Nothing but the lines from the one containing "You are a computer-use agent. Image" through the last line of the entries should appear in the output, each verbatim.

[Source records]
────────────────────
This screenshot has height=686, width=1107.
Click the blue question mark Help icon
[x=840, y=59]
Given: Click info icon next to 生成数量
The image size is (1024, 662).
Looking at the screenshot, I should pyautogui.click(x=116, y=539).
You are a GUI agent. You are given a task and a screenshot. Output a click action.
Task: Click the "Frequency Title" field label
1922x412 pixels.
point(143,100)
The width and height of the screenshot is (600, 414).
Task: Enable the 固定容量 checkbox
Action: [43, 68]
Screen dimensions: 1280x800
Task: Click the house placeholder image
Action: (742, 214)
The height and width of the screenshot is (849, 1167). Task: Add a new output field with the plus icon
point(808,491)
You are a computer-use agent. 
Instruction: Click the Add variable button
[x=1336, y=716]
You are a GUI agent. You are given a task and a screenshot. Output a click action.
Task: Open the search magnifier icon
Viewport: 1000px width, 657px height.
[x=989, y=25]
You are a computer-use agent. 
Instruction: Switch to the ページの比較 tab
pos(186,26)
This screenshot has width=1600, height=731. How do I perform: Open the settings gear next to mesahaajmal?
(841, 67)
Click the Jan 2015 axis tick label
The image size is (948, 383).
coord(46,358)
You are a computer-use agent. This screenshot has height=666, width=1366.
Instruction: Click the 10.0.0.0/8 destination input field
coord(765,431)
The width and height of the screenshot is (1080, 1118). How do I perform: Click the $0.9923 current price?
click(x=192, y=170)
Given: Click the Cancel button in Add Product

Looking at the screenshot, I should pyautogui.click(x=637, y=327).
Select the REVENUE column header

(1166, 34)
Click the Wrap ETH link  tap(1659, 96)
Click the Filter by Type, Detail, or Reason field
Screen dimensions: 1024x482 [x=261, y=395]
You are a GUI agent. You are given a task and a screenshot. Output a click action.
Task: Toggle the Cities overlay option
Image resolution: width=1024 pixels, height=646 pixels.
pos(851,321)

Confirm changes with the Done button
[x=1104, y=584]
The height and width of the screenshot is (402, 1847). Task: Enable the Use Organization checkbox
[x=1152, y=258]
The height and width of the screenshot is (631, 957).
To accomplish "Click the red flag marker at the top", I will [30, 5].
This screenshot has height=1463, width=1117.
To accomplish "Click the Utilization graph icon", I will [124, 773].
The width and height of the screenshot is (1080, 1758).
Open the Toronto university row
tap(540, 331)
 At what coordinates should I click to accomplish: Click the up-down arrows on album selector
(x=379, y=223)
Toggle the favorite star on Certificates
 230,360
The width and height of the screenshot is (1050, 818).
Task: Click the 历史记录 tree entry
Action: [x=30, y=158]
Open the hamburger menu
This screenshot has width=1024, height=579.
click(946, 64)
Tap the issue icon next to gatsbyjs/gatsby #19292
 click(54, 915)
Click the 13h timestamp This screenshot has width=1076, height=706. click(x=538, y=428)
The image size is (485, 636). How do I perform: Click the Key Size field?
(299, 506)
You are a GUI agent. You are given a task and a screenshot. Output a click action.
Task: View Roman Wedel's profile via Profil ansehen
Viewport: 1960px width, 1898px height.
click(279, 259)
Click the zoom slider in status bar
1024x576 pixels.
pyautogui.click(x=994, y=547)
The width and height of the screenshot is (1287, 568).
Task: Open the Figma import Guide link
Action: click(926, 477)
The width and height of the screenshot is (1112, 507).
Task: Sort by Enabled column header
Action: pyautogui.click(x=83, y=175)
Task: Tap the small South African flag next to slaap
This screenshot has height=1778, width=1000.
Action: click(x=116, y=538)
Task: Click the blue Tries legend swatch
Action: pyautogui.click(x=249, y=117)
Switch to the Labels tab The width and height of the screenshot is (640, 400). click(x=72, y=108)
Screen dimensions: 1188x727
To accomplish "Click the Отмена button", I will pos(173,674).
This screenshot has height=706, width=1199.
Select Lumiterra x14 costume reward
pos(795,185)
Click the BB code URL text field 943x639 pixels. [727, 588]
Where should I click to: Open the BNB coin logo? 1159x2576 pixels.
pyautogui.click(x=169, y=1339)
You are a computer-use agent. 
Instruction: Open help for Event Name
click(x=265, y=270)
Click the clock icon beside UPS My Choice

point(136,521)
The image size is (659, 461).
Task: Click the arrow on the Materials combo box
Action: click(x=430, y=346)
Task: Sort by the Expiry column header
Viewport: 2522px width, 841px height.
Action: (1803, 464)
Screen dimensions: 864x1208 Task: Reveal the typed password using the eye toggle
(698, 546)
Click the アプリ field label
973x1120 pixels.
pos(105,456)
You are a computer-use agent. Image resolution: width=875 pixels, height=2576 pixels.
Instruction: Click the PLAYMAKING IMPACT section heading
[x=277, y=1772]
────────────────────
## Written response
You are a computer-use agent. Image resolution: width=875 pixels, height=2576 pixels.
Instruction: Click the PLAYMAKING IMPACT section heading
[x=277, y=1772]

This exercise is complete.